It was operated by National Benzole from 1960 until it was taken over by Happy Eater in 1982.

While the canopy was designed as an architectural curiosity, it was also designed to catch the eye of a motorist, giving them plenty of time to pull into the petrol station.

It was first owned by A.H.Turner Ltd, vehicle mechanics, phone number Tuxford 215, who were main dealers for Wolseley and MG cars. A.H.Turner Ltd also later had a larger site at 23 Grove Street in Retford. Arthur Henry Turner formed the company on June 8 1936. In December 1947, he had sold the company to Hempsalls of East Markham. Arthur Henry Turner died around 1981. A.H.Turner Group collapsed in 1990. The chairman of the company was also the chairman of the North Nottinghamshire TEC.

It cost £4,500. In the 1960s it was owned by Ken Hempsall. In April 1962, it was featured on the ITV early evening television programme 'Showcase'.

===Happy Eater 1982–1996===
Bassetlaw Council gave permission to become a restaurant in February 1982, and full planning a month later. Allen Edward Jones, the managing director of Happy Eater attended a licences meeting at Retford Court House, on Exchange Street, in May 1982, to apply for a restaurant table licence, for selling alcohol. Happy Eater was headquartered in Epsom.

It held interviews for staff in early June 1982. It converted to a 'Happy Eater Family Restaurant' in August 1982, which seated 80 people, being open from 7.30am to 10pm. It was the 26th Happy Eater.

The restaurant manager was Mrs Mary Crookes. The phone number was Gamston 712. The beefburgers were supplied by St Ives Food Products, of Cambridgeshire. It served Seagram Table Wine. In 1986 the manager was 27 year-old Ray Whytock, of Retford.

====Other Happy Eater venues nearby====
A corresponding Happy Eater opened northbound at Elkesley, on 4 July 1985, which also had a table licence; it had closed by 1996, and was raided by Nottinghamshire Police Vice Squad on 14 May 1998, resulting in a conviction for the Chinese-Italian owner at Nottingham Court in late June 1999. The roadside establishment had been known as 'Angels Health Club' from March 1998.

Another Happy Eater was planned to open at Ollerton at the Crossroads Filling Station on the A614 by the end of October 1985, but the Newark and Sherwood district planners binned the scheme in April 1986.

====Incidents====
On 18 February 1985, two large tyres from an articulated vehicle came free from the vehicle. One crossed the carriageways, bounced over a car in the restaurant car park, and hit a restaurant window. Police estimated the impact speed to have been 80mph. It injured people in the restaurant.

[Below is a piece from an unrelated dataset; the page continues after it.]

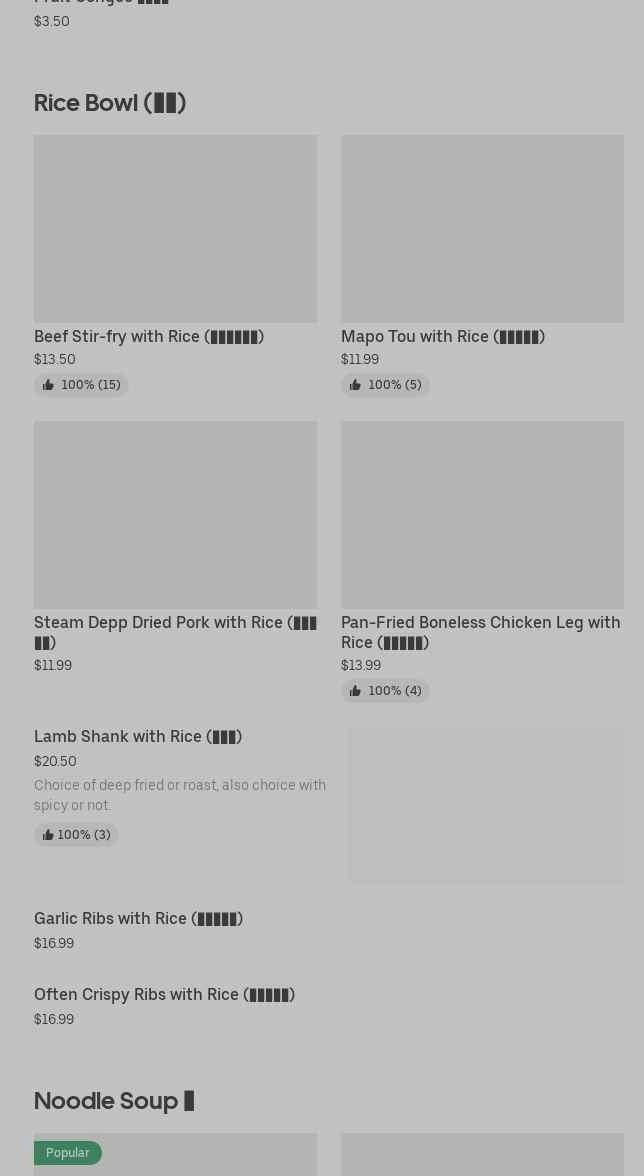Click the Rice Bowl section heading
This screenshot has width=644, height=1176.
click(x=110, y=103)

On 8 July 1993 it was officially visited by Sir Andrew Buchanan, 5th Baronet, the Lord Lieutenant of Nottinghamshire.

=== Little Chef 1996–2012===
Around 1996 the structure was converted to a Little Chef restaurant, as Trusthouse Forte had been taken over in early 1996.

In 2003 the Highways Agency proposed plans for a flyover which would involve the demolition of the Little Chef, however the plans were later revised after many objections from the residents of nearby Elkesley and those interested in the welfare of the building, including improved access to the site. The Little Chef on this site closed in 2012.

=== Disused 2012–2019 ===
The building was disused between 2012 and 2019. On 27 March 2012, shortly after the Little Chef restaurant closed, Historic England awarded Grade II listed building status to the canopy to the former petrol station and its structural supports.

=== Starbucks 2019–present===
In 2019 the site was taken over by Starbucks. The building and roof were renovated and converted into a café and drive-through.